▶ _Stated exercise_:
In the data below, find every line that contains the string "Spray" and copy each such line in full.
* START Data excerpts *
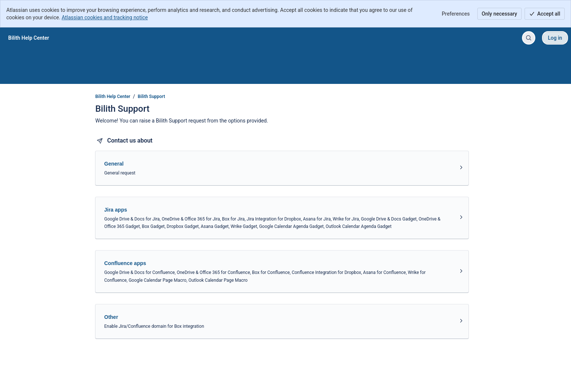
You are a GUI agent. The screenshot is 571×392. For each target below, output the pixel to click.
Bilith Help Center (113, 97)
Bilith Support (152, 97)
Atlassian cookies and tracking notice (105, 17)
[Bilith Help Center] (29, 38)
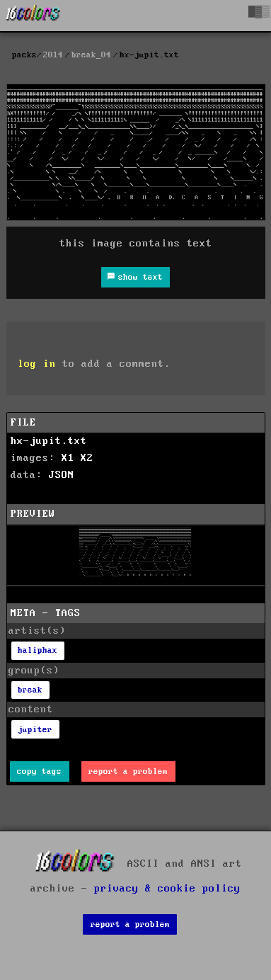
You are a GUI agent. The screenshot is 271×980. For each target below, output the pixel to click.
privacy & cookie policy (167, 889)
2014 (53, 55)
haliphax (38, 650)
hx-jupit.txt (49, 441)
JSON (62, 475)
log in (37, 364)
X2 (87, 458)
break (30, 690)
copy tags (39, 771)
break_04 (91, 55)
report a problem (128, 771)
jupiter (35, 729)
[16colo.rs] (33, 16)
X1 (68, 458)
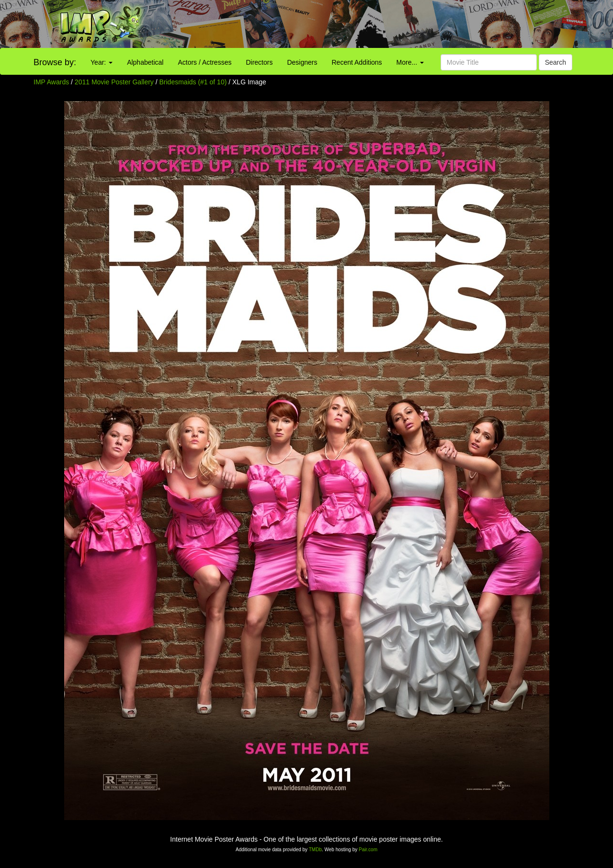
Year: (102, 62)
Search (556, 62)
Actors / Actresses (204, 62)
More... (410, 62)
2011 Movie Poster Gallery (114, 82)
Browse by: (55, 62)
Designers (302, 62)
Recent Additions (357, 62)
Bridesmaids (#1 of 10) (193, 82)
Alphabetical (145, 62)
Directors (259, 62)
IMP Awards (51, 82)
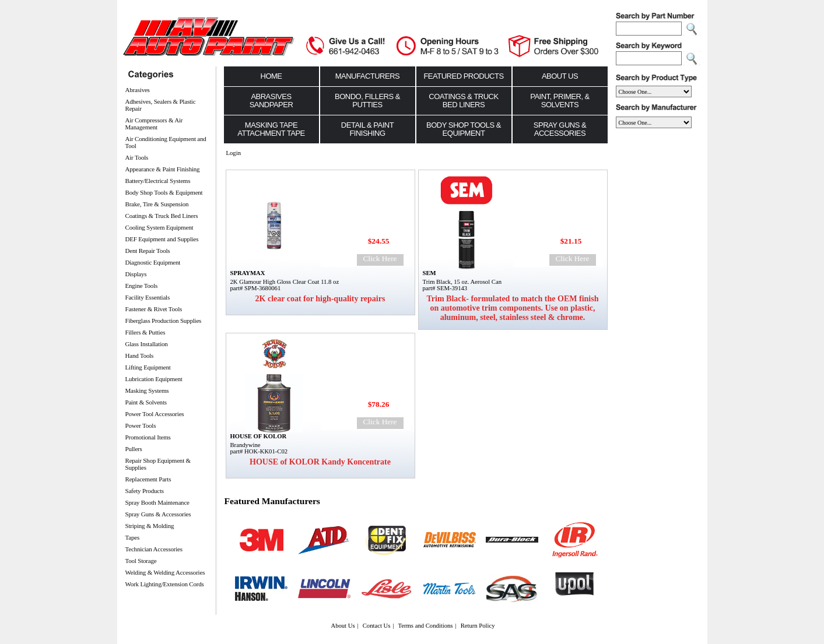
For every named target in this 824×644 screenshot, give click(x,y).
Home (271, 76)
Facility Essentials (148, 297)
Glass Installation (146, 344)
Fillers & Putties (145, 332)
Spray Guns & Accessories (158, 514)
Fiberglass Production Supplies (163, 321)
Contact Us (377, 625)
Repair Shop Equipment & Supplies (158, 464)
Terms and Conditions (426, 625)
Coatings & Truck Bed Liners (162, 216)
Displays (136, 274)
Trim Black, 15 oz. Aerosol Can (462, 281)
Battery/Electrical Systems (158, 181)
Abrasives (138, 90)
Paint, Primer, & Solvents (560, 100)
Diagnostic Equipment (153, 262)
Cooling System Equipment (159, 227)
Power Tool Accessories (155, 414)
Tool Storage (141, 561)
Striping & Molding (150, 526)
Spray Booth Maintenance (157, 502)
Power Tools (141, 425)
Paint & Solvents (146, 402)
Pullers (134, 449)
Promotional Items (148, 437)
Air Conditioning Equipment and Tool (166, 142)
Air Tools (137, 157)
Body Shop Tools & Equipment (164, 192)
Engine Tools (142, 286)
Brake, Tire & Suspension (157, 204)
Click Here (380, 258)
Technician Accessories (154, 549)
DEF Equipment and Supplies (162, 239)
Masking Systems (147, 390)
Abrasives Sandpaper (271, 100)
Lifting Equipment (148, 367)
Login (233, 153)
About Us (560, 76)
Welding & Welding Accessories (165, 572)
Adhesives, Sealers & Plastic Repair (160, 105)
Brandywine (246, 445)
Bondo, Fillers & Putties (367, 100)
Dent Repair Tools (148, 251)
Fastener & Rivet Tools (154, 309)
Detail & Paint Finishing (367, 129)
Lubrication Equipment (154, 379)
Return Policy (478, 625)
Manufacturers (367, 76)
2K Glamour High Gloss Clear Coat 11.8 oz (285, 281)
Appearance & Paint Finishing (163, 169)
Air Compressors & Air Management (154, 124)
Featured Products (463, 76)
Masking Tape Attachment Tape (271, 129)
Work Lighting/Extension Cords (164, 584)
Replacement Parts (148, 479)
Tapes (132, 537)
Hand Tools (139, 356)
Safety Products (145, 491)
* END Data excerpts *
* START Data excerpts *
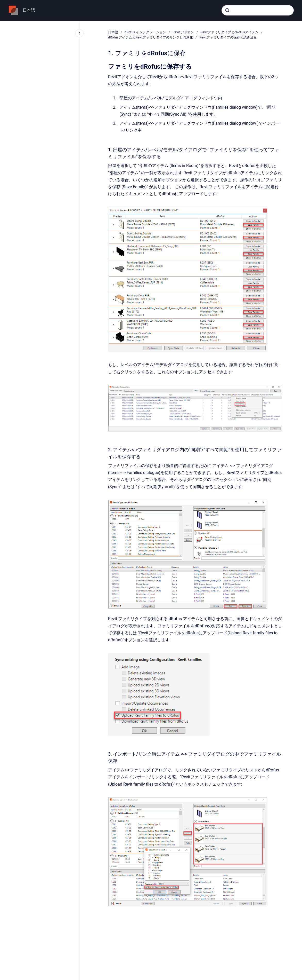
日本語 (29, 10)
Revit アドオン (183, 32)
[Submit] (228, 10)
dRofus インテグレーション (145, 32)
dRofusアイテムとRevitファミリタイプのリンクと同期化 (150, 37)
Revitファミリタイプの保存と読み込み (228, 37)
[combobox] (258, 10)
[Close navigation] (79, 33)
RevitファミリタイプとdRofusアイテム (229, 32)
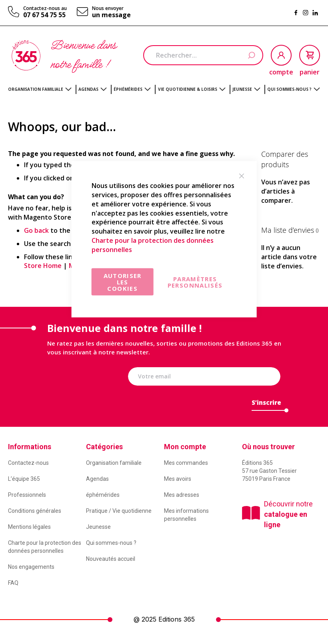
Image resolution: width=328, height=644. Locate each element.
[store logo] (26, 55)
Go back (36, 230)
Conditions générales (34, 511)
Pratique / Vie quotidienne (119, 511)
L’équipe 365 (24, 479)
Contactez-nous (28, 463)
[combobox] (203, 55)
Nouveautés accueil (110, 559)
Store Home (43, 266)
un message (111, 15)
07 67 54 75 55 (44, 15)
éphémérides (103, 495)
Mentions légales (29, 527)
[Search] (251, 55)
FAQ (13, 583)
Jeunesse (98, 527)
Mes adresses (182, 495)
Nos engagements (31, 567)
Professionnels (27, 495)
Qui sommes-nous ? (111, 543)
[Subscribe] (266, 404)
* END Data excerpts *
* START Data excerpts *
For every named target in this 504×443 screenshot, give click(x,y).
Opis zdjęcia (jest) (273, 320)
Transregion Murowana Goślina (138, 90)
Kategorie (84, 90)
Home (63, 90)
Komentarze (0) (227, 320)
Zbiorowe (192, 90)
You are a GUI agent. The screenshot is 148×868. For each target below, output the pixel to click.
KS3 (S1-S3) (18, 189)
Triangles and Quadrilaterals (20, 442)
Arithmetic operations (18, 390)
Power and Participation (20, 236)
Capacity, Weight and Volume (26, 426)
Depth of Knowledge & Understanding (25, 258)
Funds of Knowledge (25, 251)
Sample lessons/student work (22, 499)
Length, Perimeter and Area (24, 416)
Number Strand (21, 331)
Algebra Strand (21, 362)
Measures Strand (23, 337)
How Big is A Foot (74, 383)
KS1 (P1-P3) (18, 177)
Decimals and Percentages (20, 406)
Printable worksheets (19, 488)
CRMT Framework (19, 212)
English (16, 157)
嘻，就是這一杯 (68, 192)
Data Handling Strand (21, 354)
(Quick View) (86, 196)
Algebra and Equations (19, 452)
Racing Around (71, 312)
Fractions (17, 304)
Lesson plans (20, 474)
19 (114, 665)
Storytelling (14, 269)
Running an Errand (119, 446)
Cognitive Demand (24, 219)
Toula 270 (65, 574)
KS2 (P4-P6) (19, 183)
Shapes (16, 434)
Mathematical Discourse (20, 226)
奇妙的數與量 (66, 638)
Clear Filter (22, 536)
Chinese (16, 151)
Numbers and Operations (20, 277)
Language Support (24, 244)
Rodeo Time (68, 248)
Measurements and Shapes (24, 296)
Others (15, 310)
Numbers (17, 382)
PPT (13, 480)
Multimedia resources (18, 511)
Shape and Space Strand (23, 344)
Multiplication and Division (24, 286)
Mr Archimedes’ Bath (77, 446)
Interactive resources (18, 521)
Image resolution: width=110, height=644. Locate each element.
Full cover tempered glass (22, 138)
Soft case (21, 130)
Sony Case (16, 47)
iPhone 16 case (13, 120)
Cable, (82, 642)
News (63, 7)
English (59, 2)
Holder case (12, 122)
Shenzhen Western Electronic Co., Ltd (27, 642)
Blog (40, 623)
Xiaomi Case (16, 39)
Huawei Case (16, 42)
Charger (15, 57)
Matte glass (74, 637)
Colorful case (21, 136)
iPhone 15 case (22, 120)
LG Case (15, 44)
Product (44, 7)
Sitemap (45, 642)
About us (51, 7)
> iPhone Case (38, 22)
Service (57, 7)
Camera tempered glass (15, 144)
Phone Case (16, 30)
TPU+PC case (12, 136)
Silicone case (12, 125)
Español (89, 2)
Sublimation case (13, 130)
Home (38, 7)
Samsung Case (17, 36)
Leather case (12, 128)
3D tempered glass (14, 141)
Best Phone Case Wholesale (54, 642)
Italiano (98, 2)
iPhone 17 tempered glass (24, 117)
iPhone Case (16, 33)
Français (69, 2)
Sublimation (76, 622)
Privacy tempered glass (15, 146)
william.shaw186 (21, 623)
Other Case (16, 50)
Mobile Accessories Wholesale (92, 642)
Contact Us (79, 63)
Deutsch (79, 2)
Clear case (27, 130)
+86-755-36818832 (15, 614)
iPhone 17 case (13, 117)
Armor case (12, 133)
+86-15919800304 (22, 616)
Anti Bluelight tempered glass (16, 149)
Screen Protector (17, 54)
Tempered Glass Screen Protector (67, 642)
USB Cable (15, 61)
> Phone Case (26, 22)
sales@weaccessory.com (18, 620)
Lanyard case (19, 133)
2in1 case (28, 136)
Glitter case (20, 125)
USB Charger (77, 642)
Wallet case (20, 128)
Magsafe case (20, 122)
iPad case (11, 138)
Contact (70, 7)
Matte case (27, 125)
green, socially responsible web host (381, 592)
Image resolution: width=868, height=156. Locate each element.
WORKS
* END Data excerpts *
▶ _Result for this exercise_:
Spray Guns & Accessories (158, 514)
Spray Booth Maintenance (157, 502)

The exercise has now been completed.